### Exercise
When you reach the line with "Click Buy It Now icon for £47.00 air filter" in the data below, begin printing lines exactly, and stop once the line with "Viewport: 587px width, 650px height." has been printed.

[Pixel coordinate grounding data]
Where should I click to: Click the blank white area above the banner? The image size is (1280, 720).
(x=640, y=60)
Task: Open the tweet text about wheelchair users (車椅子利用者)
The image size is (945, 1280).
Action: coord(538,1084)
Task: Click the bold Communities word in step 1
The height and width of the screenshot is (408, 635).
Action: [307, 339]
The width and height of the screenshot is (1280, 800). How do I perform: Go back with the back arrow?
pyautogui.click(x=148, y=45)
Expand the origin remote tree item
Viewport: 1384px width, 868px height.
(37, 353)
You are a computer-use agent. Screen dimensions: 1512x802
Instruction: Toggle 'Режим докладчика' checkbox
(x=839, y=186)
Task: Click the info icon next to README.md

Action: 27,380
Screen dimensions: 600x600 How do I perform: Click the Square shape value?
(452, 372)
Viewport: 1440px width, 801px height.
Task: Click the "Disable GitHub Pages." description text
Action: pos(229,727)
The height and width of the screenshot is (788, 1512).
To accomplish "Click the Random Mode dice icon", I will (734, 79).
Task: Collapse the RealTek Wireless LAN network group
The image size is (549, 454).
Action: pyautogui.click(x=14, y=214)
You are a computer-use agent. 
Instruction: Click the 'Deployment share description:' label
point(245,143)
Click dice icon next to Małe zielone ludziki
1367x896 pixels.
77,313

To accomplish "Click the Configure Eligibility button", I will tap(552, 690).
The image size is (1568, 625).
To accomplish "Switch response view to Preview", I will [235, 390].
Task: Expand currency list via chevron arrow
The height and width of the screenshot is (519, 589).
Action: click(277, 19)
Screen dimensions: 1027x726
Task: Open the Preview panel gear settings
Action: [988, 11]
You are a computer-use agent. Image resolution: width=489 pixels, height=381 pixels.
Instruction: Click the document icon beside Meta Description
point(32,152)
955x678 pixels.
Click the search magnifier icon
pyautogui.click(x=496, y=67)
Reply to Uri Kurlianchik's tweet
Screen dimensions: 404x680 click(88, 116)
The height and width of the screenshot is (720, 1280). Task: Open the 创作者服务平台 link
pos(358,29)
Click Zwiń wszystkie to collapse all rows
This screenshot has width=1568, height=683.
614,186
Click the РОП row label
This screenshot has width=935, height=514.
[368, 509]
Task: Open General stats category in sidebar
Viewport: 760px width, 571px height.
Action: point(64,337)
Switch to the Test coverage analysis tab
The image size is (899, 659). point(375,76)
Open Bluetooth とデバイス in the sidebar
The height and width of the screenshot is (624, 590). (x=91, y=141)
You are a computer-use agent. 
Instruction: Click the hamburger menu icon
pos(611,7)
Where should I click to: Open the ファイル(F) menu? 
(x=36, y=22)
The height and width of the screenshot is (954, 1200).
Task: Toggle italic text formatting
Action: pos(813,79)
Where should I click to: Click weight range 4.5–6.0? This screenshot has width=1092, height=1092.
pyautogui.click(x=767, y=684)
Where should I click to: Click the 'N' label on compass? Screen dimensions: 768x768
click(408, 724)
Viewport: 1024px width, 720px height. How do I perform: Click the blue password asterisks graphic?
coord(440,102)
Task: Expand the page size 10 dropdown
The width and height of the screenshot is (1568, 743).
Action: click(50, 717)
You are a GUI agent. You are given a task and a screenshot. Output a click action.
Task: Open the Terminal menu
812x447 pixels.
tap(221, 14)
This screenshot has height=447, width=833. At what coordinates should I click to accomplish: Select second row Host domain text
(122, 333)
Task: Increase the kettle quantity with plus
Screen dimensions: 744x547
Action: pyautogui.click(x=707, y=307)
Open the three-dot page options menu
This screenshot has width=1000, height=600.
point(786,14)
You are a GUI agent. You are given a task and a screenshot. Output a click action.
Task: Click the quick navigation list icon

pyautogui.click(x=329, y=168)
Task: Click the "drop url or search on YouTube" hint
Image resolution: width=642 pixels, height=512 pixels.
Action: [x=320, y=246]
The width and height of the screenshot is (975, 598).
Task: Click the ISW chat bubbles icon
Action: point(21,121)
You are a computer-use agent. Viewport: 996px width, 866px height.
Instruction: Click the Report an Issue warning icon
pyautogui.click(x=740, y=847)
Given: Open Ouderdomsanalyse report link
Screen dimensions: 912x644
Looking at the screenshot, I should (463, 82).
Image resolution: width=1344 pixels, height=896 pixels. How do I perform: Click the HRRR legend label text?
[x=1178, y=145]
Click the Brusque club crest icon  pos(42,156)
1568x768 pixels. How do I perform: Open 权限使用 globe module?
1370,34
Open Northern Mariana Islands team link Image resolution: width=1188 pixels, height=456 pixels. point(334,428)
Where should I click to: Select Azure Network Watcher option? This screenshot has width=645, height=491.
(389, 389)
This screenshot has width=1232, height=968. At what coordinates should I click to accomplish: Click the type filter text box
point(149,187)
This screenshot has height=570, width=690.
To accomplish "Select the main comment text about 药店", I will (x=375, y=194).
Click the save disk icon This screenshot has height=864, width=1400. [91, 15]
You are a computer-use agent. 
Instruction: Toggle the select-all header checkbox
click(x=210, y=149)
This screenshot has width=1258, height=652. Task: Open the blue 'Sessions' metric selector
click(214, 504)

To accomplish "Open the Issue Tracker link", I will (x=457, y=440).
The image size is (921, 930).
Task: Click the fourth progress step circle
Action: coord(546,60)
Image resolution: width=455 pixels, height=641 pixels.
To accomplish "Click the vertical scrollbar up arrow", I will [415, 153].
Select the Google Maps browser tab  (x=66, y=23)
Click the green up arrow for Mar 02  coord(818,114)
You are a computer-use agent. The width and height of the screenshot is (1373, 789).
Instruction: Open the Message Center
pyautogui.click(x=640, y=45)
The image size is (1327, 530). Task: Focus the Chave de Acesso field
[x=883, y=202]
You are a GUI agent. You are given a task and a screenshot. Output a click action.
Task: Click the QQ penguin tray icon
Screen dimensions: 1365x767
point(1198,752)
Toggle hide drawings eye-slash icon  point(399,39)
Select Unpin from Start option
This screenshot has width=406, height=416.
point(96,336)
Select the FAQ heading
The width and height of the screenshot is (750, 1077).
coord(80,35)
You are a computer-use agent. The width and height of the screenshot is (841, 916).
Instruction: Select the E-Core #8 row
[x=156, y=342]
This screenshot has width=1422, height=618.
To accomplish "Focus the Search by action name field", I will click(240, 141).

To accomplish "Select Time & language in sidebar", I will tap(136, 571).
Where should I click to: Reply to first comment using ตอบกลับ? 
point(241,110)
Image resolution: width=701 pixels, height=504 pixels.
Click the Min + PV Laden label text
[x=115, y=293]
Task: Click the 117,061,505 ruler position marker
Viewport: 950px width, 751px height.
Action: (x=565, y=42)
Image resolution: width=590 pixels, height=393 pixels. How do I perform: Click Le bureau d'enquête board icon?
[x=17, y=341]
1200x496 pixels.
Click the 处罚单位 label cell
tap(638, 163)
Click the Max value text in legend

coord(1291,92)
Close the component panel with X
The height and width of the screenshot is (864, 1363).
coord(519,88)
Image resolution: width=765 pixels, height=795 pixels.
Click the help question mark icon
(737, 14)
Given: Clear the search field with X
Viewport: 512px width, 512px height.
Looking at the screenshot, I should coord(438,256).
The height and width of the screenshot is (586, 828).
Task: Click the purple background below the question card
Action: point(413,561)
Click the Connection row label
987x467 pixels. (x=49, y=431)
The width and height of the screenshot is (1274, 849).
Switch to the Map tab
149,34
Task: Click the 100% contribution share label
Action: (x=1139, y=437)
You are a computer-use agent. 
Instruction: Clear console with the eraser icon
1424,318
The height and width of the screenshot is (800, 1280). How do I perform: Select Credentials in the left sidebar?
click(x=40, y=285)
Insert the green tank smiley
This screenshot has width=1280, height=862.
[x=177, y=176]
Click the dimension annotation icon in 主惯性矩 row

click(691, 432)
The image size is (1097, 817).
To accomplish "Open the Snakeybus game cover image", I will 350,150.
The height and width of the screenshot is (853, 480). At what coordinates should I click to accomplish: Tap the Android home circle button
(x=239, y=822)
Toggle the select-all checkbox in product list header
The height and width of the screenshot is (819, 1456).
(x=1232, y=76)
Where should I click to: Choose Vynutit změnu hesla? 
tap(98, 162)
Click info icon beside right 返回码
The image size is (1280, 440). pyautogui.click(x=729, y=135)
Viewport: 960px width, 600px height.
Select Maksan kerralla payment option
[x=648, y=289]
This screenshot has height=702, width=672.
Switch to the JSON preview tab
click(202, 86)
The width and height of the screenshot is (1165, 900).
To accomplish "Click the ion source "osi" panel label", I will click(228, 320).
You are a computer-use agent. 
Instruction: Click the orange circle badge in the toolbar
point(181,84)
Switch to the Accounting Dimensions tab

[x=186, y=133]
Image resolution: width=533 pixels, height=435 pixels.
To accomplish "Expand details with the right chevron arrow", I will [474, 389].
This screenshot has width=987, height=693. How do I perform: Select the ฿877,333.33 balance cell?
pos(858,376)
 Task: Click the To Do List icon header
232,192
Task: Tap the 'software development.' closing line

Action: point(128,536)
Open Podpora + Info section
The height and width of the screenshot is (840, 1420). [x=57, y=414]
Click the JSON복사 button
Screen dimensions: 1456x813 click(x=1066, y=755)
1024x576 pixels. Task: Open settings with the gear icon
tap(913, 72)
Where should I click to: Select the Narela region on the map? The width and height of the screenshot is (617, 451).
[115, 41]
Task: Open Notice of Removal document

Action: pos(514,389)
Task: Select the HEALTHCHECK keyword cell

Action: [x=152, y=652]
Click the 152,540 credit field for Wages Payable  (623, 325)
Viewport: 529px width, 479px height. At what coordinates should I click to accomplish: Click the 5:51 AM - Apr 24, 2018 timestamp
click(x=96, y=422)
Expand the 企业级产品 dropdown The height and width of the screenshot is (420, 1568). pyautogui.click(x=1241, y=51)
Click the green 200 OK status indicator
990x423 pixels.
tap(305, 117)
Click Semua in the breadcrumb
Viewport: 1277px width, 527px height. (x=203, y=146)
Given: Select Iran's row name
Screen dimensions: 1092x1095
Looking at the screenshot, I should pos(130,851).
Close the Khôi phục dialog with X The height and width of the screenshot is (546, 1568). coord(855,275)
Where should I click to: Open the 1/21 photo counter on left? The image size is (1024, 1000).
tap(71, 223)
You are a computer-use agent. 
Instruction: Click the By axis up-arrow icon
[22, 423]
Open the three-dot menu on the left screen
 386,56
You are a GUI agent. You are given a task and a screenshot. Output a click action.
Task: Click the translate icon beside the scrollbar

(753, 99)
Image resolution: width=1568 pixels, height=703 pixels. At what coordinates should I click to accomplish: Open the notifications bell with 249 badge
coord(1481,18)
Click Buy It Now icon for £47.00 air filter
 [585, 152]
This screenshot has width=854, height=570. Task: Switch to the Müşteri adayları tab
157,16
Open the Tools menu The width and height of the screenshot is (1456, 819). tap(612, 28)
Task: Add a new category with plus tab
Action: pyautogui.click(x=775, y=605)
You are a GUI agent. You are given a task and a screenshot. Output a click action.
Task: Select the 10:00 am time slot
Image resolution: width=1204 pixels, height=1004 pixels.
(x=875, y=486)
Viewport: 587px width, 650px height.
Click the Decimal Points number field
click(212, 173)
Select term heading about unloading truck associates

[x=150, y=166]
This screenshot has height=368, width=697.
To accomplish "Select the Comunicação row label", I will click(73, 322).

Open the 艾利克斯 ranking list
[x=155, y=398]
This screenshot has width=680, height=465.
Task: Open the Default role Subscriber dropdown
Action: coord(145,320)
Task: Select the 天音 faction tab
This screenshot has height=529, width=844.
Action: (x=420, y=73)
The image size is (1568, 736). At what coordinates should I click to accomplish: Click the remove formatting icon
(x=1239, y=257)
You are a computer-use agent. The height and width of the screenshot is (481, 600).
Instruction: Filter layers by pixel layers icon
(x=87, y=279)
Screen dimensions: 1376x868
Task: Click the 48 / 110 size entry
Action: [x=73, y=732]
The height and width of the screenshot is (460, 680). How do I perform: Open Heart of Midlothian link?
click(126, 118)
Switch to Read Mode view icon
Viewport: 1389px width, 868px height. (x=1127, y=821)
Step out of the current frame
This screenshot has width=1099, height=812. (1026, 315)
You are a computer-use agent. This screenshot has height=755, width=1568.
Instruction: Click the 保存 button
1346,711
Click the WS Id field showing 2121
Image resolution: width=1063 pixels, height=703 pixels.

### Expected answer
Click Buy It Now icon for £47.00 air filter
 [585, 152]
This screenshot has width=854, height=570. Task: Switch to the Müşteri adayları tab
157,16
Open the Tools menu The width and height of the screenshot is (1456, 819). tap(612, 28)
Task: Add a new category with plus tab
Action: pyautogui.click(x=775, y=605)
You are a GUI agent. You are given a task and a screenshot. Output a click action.
Task: Select the 10:00 am time slot
Image resolution: width=1204 pixels, height=1004 pixels.
(x=875, y=486)
Viewport: 587px width, 650px height.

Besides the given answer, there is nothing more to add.